People who want more land and more house than Gwinnett prices allow keep moving east into Auburn, and it has gone from a rural railroad village to a community of more than 7,000. That growth means new subdivisions, and new subdivisions here mean the same thing they always do: builder-disturbed soil, compacted clay under a thin layer of builder-grade sod, and drainage that fails the first hard rain. We handle that work regularly: soil assessment, drainage correction, proper ground prep, and sod that is done right from the start so the homeowner is not redoing the lawn in two years.
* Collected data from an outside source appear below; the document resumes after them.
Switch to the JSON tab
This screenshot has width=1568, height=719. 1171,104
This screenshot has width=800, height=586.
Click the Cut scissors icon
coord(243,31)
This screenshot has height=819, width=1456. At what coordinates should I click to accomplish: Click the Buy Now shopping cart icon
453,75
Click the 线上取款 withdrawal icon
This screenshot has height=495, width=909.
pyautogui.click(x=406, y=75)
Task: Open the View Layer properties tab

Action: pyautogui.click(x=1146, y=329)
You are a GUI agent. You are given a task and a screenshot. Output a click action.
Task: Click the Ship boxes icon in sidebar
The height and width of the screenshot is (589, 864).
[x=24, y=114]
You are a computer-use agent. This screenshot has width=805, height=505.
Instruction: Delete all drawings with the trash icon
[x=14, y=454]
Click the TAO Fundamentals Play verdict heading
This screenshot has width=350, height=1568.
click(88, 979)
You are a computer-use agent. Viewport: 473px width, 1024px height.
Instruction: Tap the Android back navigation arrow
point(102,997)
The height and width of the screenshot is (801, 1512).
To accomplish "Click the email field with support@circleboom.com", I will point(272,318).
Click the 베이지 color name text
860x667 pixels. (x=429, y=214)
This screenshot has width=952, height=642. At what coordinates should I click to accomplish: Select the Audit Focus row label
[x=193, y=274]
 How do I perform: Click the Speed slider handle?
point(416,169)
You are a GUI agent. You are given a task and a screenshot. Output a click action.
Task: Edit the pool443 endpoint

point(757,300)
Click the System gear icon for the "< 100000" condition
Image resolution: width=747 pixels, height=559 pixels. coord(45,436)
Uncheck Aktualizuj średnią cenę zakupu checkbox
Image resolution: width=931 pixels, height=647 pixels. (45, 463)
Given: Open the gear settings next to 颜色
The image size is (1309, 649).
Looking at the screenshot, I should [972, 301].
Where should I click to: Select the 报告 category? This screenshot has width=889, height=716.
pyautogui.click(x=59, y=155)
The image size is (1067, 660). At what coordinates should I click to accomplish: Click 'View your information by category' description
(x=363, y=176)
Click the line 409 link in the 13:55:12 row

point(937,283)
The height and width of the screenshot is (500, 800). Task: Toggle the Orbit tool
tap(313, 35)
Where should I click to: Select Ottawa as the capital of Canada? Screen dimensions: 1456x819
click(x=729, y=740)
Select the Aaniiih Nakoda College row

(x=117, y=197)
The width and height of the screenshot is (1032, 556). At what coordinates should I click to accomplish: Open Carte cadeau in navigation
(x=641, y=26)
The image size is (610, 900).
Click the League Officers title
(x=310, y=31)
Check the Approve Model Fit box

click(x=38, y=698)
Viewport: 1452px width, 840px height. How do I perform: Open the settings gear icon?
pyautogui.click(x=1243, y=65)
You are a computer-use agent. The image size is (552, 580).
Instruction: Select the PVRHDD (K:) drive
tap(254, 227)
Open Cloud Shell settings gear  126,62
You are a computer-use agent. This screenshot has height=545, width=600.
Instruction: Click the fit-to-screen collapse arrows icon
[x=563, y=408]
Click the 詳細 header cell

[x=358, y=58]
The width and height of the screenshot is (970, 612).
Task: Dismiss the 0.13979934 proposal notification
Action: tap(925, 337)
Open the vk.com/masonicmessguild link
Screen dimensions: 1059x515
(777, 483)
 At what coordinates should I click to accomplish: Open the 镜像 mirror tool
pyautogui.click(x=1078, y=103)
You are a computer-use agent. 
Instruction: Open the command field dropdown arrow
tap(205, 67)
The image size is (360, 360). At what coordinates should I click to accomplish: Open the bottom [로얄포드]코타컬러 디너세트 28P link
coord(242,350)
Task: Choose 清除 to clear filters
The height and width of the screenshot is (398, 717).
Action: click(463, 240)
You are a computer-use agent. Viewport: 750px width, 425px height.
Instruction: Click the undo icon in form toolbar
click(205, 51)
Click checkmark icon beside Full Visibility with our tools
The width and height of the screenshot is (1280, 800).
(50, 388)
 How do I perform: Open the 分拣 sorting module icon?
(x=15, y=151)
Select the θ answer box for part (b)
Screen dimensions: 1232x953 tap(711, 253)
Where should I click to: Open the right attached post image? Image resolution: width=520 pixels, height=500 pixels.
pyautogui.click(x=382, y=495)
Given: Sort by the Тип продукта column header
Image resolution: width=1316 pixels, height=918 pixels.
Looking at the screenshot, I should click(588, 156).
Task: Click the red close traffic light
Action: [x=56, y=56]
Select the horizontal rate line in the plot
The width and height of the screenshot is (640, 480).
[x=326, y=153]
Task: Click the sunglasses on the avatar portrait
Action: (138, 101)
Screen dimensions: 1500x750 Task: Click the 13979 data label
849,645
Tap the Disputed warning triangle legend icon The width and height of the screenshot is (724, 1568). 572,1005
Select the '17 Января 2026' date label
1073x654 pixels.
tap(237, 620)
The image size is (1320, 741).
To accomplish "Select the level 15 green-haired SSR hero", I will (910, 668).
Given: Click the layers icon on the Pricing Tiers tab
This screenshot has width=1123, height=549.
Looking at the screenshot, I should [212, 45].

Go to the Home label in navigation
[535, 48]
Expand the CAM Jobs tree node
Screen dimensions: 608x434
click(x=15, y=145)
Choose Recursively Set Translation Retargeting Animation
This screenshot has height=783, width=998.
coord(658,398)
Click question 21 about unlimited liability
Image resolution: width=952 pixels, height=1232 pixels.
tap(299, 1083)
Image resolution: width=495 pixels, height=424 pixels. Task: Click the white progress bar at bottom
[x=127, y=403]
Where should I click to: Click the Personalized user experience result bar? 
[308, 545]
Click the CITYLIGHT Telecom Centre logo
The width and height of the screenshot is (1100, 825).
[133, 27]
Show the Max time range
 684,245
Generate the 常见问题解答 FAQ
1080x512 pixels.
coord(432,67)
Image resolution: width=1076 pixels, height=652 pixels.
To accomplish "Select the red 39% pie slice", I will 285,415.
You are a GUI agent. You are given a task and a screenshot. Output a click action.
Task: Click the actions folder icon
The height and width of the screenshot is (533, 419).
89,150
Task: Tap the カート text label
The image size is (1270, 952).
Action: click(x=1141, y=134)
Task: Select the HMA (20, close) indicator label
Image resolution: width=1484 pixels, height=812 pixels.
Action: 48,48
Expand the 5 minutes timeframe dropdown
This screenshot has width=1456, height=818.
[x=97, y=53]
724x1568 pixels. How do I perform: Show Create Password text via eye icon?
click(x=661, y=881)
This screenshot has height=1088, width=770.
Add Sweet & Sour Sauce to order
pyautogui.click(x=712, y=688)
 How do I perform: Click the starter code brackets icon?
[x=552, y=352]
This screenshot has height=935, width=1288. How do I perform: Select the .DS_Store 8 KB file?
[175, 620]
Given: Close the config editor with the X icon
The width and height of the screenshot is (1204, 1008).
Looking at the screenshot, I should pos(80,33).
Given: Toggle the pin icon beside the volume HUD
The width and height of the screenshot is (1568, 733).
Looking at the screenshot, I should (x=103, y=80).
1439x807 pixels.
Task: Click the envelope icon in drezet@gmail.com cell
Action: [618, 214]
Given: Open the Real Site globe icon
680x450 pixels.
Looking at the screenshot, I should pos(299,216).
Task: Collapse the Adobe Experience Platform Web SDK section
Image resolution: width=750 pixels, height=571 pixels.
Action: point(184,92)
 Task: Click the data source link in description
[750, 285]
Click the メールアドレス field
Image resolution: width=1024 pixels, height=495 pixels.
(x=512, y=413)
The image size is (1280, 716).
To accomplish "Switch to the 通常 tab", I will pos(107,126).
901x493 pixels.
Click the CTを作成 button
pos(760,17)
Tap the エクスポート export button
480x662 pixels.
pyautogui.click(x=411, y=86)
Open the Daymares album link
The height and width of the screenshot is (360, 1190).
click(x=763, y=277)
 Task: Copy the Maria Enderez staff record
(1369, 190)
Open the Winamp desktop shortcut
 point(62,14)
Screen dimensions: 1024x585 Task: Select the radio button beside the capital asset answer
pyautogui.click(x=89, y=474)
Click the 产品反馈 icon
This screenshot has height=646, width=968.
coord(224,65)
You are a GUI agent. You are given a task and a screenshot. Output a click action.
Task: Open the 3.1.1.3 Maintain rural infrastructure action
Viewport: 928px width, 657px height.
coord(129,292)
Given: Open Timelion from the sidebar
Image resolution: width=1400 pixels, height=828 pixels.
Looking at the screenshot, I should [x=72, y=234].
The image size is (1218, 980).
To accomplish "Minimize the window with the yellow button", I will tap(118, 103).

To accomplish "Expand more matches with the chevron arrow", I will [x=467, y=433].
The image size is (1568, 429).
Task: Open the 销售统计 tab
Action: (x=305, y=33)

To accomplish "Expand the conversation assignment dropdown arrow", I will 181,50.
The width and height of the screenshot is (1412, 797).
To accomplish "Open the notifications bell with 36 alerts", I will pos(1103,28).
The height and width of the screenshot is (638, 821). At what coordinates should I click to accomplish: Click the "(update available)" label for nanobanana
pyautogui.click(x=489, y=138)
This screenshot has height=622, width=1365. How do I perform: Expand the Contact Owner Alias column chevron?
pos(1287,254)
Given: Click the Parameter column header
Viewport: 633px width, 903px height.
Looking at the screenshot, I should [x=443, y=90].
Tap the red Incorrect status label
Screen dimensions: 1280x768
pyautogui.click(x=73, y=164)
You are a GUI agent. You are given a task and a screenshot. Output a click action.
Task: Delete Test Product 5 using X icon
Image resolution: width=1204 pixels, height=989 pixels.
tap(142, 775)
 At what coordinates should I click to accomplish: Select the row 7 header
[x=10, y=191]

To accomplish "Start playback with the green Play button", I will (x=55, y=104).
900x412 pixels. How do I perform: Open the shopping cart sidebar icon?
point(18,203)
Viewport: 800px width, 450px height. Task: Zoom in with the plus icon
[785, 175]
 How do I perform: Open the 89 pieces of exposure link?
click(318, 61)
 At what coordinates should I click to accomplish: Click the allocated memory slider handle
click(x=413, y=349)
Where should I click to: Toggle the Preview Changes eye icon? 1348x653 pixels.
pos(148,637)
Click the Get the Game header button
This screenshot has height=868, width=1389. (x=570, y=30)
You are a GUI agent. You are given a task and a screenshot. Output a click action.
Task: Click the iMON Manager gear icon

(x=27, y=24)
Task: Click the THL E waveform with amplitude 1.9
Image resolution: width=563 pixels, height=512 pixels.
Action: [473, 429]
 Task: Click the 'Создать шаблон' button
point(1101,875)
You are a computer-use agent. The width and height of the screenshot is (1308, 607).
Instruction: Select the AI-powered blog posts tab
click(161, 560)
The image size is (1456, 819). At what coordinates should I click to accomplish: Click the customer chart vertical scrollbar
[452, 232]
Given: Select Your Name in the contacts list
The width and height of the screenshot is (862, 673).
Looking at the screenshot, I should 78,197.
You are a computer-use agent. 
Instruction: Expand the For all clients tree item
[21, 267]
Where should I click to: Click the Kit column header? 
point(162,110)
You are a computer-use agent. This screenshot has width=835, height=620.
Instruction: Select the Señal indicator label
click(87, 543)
Auburn still has plenty of larger semi-rural lots too, out toward Carl and along Auburn Road and Highway 324, and those have different needs: land clearing, grading on sloped terrain, drainage on acreage, and lawn care on properties with several acres of grass. We handle both the new-construction suburban work and the bigger rural jobs. From Covington, Auburn is about 28 miles north. Call (470) 226-7215 to set up a free estimate.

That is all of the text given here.